Content starts

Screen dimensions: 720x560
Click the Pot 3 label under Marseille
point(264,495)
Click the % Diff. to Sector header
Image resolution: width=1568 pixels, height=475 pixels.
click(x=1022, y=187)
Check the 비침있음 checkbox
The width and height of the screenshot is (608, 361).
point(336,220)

Content ends
Content starts

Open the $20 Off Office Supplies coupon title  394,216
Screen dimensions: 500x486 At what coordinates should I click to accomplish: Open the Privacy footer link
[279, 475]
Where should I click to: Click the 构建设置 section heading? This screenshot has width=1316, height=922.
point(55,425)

Content ends
Content starts

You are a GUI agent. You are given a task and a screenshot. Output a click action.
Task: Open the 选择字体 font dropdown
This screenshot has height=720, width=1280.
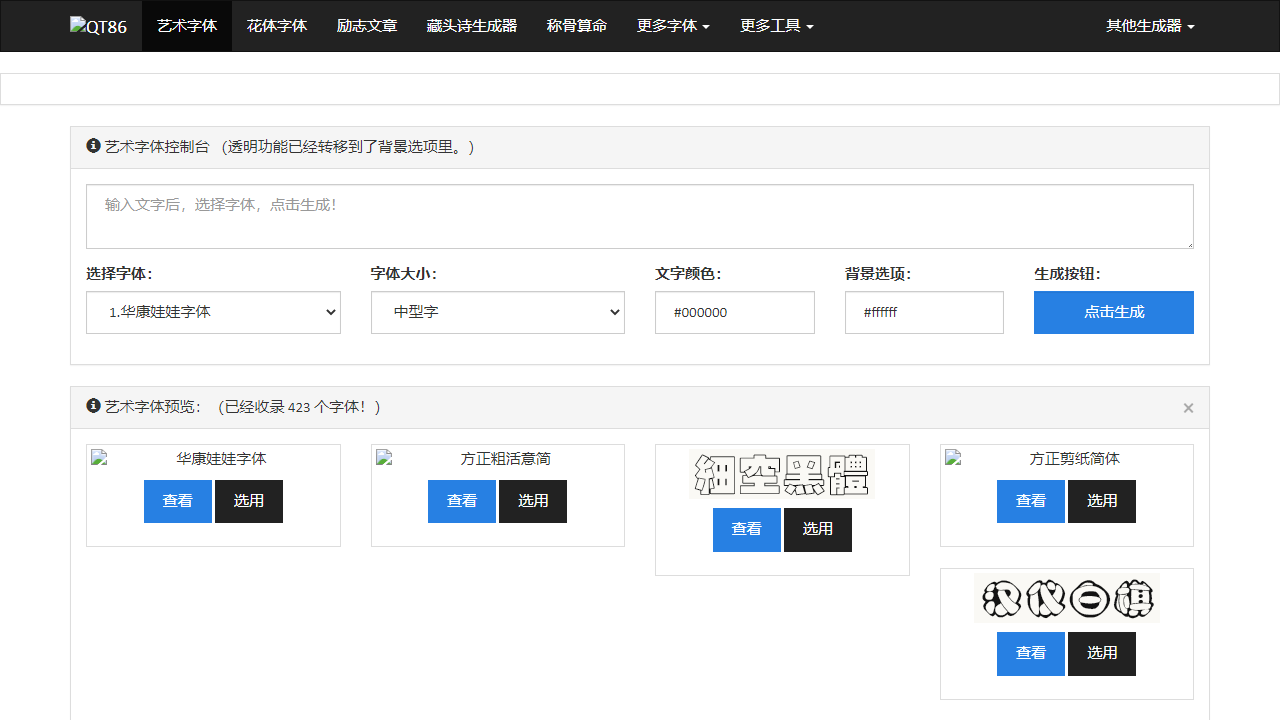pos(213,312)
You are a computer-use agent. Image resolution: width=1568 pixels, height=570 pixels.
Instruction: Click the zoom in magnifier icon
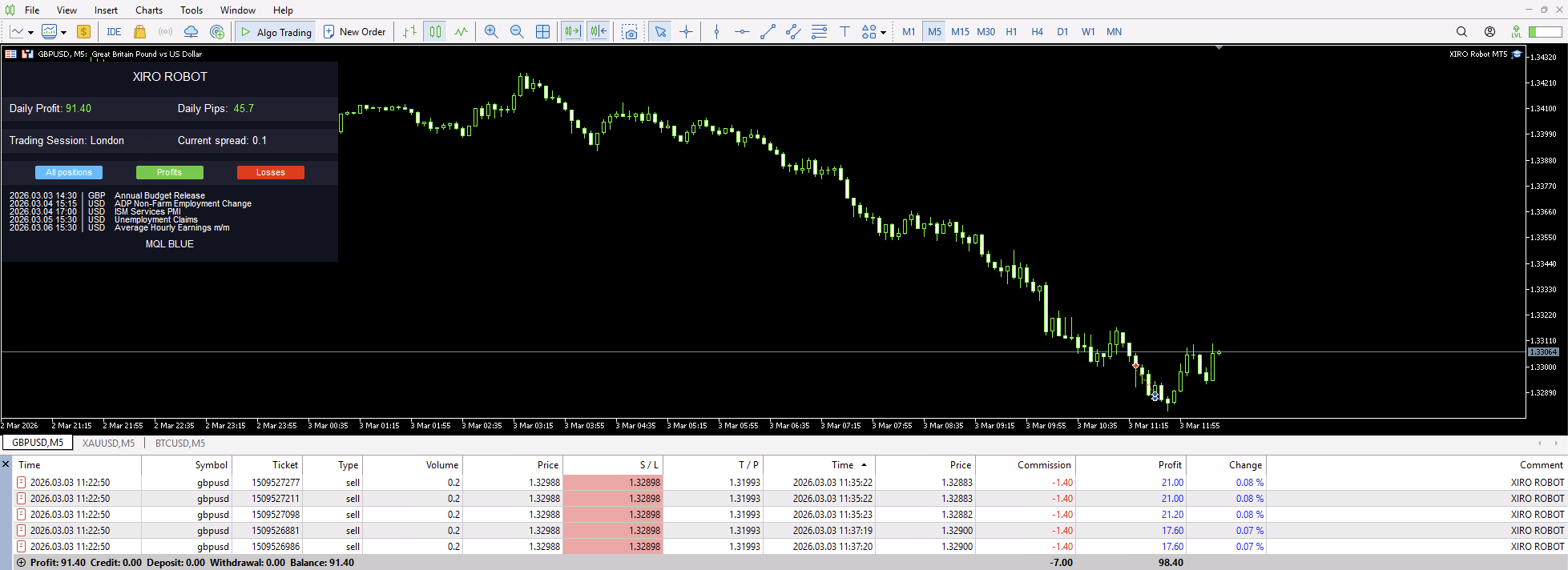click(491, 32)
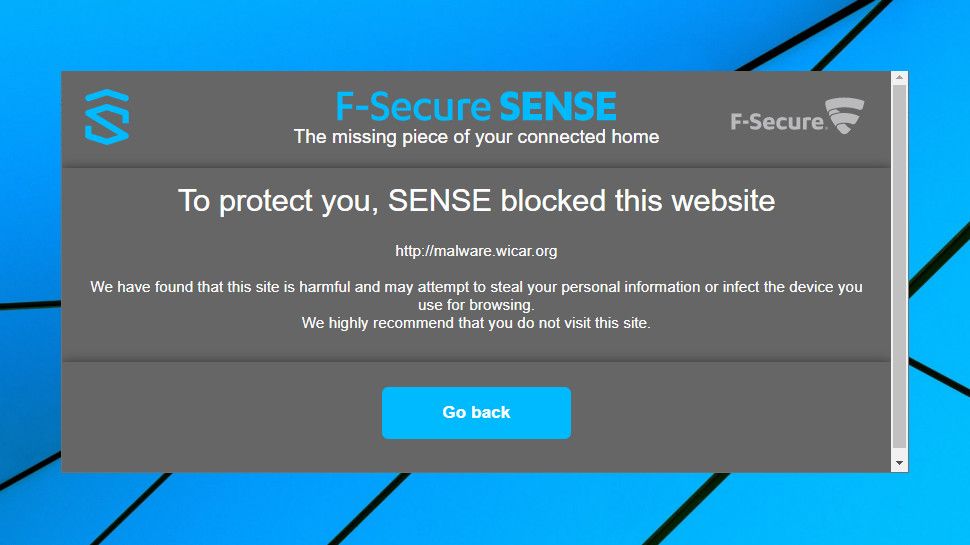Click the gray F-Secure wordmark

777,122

Content ends

A single number is the answer here: the count of lines in the listing that hold the string "agent".

_Exercise response_
2